I did the test two weeks ago and this is exactly how it went for me:

1) Step Test - 3 minutes of up two three, down two three, done much faster than I thought. There are a maximum of three 3 minute tests, and you only do the next one if you pass the one before it. You have to pass the first one to pass the test, the other ones are just to make you stand out compared to other recruits I guess. I passed the first test but failed the second one.

2) Grip Test - Hold your arm out to your side parallel to the floor. Breath in and as you breathe out pull the grip tester (not sure what it‘s called) and slowly lower your arm to your side. You get two pulls with each hand and the best two are added. I needed a combined score of 75 (male under 35) and got 118.

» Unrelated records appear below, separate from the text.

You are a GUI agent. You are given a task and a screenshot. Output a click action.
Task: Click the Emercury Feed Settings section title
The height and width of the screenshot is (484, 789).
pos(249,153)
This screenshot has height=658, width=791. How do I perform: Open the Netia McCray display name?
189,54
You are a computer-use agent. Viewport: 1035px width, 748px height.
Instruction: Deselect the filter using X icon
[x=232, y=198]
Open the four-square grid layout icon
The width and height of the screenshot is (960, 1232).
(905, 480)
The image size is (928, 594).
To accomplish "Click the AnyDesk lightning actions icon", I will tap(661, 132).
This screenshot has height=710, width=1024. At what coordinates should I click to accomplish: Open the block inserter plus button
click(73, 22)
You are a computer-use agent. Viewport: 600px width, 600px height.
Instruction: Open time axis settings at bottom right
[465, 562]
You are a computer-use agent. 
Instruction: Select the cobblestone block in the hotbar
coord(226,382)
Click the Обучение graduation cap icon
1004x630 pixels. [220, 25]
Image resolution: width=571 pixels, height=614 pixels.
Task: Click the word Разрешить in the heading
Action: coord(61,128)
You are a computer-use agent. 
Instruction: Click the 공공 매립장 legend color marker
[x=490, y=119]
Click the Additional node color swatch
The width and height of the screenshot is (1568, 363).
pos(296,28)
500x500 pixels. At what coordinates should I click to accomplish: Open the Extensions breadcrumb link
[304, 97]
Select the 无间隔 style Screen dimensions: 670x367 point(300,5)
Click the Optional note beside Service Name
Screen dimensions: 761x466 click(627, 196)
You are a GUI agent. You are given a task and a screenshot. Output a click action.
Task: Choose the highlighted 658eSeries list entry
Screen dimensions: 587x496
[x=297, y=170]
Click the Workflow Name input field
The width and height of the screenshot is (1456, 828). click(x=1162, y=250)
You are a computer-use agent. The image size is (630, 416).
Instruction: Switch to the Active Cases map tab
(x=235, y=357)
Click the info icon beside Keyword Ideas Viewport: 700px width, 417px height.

3) Pushup Test - Lay flat on the ground on your stomach, feet together with your hands directly below your shoulders. Once you push up for the first time your hands and feet can‘t move, as soon as they do the test is over. Your arms must be at 90 degrees for a pushup to count. The hardest part is the hands directly below your shoulder, they are _much_ harder than wide grip. I only got 12 and I needed 19 (I was completely humiliated). By the way you have as long a you want to complete the test, but the longer you take the more tired your muscles get.

4) Situp Test - Lay on your back, the instructor will stick your heels up to your butt and sit on them. You have to have your fingers on your temple and a situp only counts when your elbow touches your knee. I needed 19 and got 21.

So I just failed the pushups but failing one means you fail them all. Also, the first test is free (the army paid for it) but each retest comes out of your pocket and is about $50. So make sure you can do the test before you go so you don‘t have to spend any money.


----------



## Korus (22 Apr 2003)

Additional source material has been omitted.